M.C – O mapa de áreas prioritárias que corresponde a 7,9% da ZEE considera áreas que são mais impactadas OU que tem uma ‘insubstituibilidade’ alta (i.e., ou seja, o quanto uma área é importante para garantir que todos os requerimentos de conservação sejam alcançados). Com base nesse resultado, podemos refinar ainda mais, e concentrar os esforços naquelas áreas onde temos uma alta ‘insubstituibilidade’ E são também mais impactadas (i.e., áreas de prioridade máxima).
((o))eco – As áreas prioritárias do estudo incluem os recifes e bancos de macroalgas na plataforma continental externa do Amazonas, áreas profundas de montes submarinos na costa Nordeste, a região sul do banco dos Abrolhos e áreas costeiras na costa leste, sudeste e sul do Brasil. Quão factível você considera a criação de áreas protegidas nessas áreas para a próxima década?
EM.C – u gostaria de acreditar que sim [é factível]. Recentemente, o Ministério do Meio Ambiente revisou o sistema de áreas prioritárias, em 2018. Porém, o processo de identificação de áreas prioritárias utilizado pelo MMA não leva em conta determinados processos ecológicos (e.g., conectividade, mitigação de impactos humanos) considerados pelo nosso estudo. Dessa maneira, os resultados obtidos com nosso trabalho podem guiar futuras tomadas de decisão no âmbito da conservação marinha no Brasil.

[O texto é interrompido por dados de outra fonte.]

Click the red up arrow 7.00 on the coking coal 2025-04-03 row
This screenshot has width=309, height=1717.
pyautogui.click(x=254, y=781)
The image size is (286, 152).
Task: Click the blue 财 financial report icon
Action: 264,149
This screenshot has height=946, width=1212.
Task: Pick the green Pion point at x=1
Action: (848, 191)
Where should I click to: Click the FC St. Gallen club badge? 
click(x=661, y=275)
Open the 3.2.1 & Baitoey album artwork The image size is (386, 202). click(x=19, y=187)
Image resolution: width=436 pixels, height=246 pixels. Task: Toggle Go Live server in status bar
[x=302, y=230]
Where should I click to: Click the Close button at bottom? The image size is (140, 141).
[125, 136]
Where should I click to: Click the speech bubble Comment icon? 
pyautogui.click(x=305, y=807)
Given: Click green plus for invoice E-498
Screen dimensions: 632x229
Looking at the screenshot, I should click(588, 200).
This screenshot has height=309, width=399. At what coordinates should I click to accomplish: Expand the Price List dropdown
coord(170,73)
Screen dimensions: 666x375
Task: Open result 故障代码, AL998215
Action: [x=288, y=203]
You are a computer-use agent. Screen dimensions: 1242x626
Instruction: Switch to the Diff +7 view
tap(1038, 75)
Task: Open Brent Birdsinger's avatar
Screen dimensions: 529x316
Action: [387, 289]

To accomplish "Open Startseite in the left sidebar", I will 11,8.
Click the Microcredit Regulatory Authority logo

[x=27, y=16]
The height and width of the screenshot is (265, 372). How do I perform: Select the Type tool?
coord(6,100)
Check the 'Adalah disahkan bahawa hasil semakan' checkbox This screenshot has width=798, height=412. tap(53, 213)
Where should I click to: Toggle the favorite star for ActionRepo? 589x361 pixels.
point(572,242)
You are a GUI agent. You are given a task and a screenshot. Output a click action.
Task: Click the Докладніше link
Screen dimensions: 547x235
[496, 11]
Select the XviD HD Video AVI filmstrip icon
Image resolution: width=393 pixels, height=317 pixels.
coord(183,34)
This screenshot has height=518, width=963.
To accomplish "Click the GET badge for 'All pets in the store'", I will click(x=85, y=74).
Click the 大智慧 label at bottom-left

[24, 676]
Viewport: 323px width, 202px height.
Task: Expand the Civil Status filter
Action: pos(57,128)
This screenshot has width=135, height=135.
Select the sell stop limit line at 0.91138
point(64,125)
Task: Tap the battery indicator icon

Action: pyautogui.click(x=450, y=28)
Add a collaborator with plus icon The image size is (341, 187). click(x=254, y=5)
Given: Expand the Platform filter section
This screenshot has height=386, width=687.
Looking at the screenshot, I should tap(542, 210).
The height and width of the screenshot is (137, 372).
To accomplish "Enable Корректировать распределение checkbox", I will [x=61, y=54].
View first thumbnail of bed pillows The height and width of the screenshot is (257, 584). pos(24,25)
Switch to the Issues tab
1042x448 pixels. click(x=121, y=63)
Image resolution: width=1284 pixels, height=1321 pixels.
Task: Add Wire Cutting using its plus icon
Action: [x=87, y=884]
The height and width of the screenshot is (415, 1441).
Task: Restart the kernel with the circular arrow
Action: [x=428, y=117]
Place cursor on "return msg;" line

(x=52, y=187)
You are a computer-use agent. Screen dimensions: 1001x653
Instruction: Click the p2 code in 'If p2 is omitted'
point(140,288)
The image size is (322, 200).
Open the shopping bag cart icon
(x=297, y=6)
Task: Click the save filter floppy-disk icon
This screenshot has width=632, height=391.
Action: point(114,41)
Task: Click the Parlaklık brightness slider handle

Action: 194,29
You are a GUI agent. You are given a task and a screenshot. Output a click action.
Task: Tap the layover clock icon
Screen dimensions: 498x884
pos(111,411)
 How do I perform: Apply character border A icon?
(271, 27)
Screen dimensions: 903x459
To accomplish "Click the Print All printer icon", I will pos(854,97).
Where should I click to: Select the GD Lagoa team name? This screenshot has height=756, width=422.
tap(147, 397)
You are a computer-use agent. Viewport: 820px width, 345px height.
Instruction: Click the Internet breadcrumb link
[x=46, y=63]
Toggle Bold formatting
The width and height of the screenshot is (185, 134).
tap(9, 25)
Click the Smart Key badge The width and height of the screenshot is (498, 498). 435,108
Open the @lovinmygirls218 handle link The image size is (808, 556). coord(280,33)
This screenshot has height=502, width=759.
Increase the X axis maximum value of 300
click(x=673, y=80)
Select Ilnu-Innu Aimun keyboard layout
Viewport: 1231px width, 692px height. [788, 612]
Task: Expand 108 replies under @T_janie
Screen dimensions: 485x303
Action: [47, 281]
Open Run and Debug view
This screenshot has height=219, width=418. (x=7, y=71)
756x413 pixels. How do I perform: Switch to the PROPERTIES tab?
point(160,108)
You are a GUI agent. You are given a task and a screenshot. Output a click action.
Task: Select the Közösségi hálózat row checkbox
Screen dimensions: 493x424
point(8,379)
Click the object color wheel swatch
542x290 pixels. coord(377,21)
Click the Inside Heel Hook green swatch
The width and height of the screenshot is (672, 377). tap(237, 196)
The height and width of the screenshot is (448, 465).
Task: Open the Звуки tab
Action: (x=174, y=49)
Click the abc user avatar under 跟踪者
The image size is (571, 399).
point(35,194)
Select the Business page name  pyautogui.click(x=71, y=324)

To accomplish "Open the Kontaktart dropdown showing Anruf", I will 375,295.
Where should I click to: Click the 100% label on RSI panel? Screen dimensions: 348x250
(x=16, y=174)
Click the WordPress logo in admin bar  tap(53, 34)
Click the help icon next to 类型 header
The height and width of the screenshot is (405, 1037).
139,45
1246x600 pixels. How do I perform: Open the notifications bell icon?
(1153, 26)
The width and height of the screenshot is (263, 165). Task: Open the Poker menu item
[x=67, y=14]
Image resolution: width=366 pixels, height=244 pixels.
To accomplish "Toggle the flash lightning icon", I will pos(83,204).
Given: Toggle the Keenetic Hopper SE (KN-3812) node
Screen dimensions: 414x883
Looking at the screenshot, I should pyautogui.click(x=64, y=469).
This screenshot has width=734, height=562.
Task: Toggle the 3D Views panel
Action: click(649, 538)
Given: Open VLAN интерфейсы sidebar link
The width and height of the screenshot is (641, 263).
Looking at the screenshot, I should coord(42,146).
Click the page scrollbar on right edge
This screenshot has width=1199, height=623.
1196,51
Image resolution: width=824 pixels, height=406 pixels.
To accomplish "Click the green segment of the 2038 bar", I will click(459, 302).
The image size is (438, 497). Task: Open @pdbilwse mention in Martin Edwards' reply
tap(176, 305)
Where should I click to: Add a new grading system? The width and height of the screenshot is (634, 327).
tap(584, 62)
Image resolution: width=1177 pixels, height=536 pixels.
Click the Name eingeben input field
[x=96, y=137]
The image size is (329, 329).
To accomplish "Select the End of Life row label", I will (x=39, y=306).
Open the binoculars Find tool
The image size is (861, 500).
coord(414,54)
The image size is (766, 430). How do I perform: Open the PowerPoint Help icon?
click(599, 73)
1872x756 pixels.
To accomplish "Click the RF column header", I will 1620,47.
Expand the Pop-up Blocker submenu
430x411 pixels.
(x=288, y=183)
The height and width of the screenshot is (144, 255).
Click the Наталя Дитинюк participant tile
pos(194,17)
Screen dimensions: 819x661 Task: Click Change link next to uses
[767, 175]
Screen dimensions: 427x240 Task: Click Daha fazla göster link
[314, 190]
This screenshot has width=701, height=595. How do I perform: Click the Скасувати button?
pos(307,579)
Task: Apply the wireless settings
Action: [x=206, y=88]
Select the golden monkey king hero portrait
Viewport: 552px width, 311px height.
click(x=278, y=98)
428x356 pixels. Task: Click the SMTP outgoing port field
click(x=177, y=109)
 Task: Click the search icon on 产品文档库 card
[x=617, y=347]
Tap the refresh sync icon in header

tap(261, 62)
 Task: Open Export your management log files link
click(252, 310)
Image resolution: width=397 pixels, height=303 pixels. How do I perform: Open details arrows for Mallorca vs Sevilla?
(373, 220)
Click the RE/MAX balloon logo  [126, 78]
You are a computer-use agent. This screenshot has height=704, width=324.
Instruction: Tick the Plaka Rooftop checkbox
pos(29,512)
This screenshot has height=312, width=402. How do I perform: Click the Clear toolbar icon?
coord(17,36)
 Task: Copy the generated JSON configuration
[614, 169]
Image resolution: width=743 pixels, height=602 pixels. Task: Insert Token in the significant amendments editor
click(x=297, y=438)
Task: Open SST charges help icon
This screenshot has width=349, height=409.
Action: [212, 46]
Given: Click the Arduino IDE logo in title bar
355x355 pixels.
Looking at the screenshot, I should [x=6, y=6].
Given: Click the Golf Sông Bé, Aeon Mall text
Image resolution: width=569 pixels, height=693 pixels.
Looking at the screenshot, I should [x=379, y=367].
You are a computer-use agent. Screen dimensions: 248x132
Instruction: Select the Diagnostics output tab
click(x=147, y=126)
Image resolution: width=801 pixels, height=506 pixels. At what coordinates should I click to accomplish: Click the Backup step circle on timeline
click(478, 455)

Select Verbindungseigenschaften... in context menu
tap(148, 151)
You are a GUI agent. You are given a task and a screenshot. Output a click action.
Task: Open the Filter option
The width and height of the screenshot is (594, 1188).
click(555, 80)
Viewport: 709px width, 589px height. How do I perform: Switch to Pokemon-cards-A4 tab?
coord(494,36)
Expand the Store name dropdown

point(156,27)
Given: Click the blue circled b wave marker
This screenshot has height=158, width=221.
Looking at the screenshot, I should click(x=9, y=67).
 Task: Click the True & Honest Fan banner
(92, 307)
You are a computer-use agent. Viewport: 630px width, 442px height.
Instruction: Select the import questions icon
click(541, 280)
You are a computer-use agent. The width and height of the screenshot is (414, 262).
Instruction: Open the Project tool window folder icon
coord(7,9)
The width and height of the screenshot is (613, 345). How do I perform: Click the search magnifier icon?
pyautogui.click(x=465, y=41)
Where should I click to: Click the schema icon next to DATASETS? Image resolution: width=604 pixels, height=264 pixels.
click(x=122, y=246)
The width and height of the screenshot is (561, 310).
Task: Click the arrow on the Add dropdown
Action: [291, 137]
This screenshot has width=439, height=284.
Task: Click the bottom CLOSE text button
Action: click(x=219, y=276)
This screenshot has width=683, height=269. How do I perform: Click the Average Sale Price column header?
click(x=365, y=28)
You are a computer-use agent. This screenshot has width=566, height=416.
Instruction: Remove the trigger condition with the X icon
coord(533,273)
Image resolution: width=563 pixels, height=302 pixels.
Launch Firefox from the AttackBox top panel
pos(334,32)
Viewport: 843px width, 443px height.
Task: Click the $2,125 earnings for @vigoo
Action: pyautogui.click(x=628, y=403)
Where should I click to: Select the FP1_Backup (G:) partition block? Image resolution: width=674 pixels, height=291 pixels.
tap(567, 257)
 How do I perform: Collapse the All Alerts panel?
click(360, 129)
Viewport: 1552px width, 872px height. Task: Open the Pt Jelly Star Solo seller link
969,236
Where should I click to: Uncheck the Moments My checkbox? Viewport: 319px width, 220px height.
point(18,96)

É importante lembrar também que 2021-2030 corresponde a Década dos Oceanos para o Desenvolvimento Sustentável, a qual foi estabelecida pela ONU e visa a conservação e o uso sustentável dos oceanos. Além disso, atualmente, a Convenção para a Diversidade Biológica está revisando as metas para o período pós-2020. Nesse caso, a criação de UCs marinhas de maneira sistemática, representativa e se utilizando dos princípios do planejamento espacial marinho, é essencial para a proteção da nossa biodiversidade a longo prazo e para o Brasil atingir as atuais e futuras metas internacionais.